Stated task:
Using the passage on chicken feather fiber below, answer each question briefly:
(a) What do the charkhas spin the yarn from?
(b) What name does the speaker give to the fiber that was created?
(c) What is the high-quality handloom wool made into?

Quoted text:
——————————
Tribal women segregate the feathers, which are turned into pulp and then yarn. Charkhas (spinning wheels) spin the yarn from the reclaimed feather wool. This yarn is woven on the looms to make woollen fabrics.    

The chicken feather woollen fibre obtained is soft, warm and durable having insulation properties and tensile strength. “Craft lovers and environmentally aware people appreciate the products. It does matter to them that the products come from chicken waste. After all even sheep wool is made from the hair of sheep. We make fibre from reclaimed feathers on chickens. I call the fibre that we have created the ‘sixth natural fibre’ after cotton, silk, wool, jute, hemp,” he says.

Radhesh Agrahari explaining work to tribal women workers. Pic: Golden Feathers

High-quality handloom wool is made into running cloth, and elegant shawls, stoles and mufflers.
——————————
Dataset content:
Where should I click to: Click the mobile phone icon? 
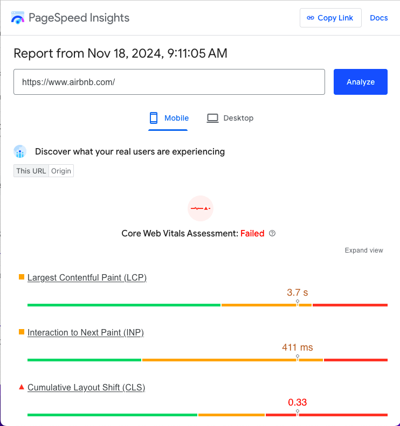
——————————
The response:
(a) The reclaimed feather wool.
(b) The "sixth natural fibre," after cotton, silk, wool, jute and hemp.
(c) Running cloth, and elegant shawls, stoles and mufflers.